··· Texto ···

Reassumindo a reitoria da USP, em 1966, tendo o jurista e professor Alfredo Buzaid como o mais íntimo de seus colaboradores, Gama e Silva impôs, a partir de abril de 1969, a mais draconiana lógica do expurgo na universidade. Formando comissão secreta inquisitorial, Gaminha lavrara documento propondo a punição de professores e concluía “serem realmente impressionantes as infiltrações de ideias marxistas nos vários setores universitários, cumprindo que sejam afastados daí os seus doutrinadores e os agentes dos processos subversivos’”, conforme relata Elio Gaspari em A ditadura Envergonhada. Florestan Fernandes, Caio Prado Jr. e Fernando Henrique Cardoso foram algumas de suas vítimas na universidade.
Com a vitória da “linha dura” pela imposição de Costa e Silva na presidência da República, em 1967, o “tio Velho” de pronto recolheu à Pasta da Justiça seu amigo Gaminha, este revestindo de “autoridade jurídica” as decisões políticas de um Executivo absolutizado. No exercício de sua função, produziu decretos e atos institucionais “revolucionários” em abundância, a cada crise a ser debelada autocraticamente, esvaziando o papel do Congresso e tolhendo as atribuições do Judiciário.
Sendo “o maior ferrabrás civil que já teve na história do Brasil”, “aquele cara que ‘bota para fora os comunistas!’” e “que você dizia mata e ele dizia esfola”, segundo depoimento do jornalista Carlos Chagas, Gama e Silva levaria consigo para o Ministério da Justiça, como assessores, elementos pertencentes ao Comando de Caça aos Comunistas — o CCC.

···

Tarefas a realizar:
A) Quais pessoas o texto sobre Gama e Silva nomeia como vítimas dele na universidade? Liste todas.
B) Extraia do texto sobre Gama e Silva, sem nenhuma alteração, o trecho que começa em "Com a vitória" e termina em "Comunistas — o CCC.".
C) Responda às perguntas abaixo com base no texto sobre Gama e Silva.
(i) Em que ano Gama e Silva reassumiu a reitoria da USP?
(ii) Quem recolheu Gama e Silva à Pasta da Justiça?
(iii) A que organização pertenciam os assessores que Gama e Silva levaria ao Ministério da Justiça?

··· Dados ···

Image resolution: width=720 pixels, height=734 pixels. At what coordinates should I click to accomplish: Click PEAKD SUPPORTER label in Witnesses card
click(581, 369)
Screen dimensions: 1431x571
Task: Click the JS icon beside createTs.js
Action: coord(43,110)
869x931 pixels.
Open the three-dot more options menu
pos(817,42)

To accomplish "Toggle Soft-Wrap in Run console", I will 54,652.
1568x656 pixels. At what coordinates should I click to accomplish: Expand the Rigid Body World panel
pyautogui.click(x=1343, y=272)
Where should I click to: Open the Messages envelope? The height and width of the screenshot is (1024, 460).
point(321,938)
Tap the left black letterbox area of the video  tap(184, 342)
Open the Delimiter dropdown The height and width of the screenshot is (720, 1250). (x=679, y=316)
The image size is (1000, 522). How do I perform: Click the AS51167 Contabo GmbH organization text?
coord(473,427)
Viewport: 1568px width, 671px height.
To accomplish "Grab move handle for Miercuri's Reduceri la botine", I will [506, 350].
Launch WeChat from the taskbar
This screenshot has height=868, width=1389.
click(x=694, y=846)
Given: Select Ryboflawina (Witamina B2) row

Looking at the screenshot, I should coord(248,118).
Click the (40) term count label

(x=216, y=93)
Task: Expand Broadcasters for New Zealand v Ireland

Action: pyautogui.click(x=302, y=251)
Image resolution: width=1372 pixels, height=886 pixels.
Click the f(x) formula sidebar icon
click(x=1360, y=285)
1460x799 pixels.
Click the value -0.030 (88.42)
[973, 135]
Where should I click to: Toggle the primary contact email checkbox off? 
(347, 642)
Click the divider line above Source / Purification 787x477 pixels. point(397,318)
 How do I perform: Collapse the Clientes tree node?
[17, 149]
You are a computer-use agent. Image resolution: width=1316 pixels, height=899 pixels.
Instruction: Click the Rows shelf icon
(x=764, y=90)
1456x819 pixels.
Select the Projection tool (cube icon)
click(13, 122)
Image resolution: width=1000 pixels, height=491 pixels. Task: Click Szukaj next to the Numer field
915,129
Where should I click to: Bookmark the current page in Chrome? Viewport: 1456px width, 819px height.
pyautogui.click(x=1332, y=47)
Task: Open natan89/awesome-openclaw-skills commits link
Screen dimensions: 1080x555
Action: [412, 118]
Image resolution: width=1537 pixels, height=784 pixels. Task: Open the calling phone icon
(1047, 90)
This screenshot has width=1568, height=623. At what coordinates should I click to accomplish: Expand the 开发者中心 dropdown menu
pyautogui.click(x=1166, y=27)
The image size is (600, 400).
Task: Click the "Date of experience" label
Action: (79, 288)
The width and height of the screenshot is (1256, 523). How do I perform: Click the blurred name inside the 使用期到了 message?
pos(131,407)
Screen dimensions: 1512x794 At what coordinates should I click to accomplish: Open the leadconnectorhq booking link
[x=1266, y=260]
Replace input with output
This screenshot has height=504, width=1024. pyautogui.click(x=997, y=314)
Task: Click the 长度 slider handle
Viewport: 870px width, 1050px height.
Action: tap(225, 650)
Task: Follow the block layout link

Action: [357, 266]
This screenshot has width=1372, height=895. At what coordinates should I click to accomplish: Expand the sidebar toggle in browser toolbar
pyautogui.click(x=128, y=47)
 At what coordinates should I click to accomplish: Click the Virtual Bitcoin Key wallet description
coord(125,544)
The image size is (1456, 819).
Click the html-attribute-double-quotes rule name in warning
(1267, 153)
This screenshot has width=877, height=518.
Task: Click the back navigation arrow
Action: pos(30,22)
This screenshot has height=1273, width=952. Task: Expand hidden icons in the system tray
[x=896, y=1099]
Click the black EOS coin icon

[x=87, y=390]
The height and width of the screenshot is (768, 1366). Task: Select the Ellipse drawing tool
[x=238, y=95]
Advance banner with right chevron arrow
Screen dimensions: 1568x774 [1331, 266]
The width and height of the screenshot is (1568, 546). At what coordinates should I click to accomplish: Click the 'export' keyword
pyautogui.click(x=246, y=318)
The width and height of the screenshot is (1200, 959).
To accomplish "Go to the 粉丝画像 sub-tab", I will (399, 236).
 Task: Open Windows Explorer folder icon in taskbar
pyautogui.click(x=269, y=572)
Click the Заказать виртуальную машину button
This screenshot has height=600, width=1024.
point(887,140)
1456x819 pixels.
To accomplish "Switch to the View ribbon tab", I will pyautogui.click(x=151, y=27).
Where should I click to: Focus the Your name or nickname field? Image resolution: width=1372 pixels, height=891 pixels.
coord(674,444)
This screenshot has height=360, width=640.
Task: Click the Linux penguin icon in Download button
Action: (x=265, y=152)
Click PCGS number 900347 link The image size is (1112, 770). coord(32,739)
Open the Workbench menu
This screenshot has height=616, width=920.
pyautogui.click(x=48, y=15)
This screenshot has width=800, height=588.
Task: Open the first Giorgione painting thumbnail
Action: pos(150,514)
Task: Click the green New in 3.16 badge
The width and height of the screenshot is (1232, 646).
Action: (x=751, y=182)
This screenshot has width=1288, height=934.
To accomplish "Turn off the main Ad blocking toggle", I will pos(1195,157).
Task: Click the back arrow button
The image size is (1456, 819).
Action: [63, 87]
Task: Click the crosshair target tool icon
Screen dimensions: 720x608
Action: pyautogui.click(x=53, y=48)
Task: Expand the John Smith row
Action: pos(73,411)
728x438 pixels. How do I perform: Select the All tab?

···

Respostas escritas:
A)
Florestan Fernandes
Caio Prado Jr.
Fernando Henrique Cardoso

B)
Com a vitória da “linha dura” pela imposição de Costa e Silva na presidência da República, em 1967, o “tio Velho” de pronto recolheu à Pasta da Justiça seu amigo Gaminha, este revestindo de “autoridade jurídica” as decisões políticas de um Executivo absolutizado. No exercício de sua função, produziu decretos e atos institucionais “revolucionários” em abundância, a cada crise a ser debelada autocraticamente, esvaziando o papel do Congresso e tolhendo as atribuições do Judiciário.
Sendo “o maior ferrabrás civil que já teve na história do Brasil”, “aquele cara que ‘bota para fora os comunistas!’” e “que você dizia mata e ele dizia esfola”, segundo depoimento do jornalista Carlos Chagas, Gama e Silva levaria consigo para o Ministério da Justiça, como assessores, elementos pertencentes ao Comando de Caça aos Comunistas — o CCC.

C)
(i) Em 1966.
(ii) Costa e Silva, o "tio Velho".
(iii) Ao Comando de Caça aos Comunistas, o CCC.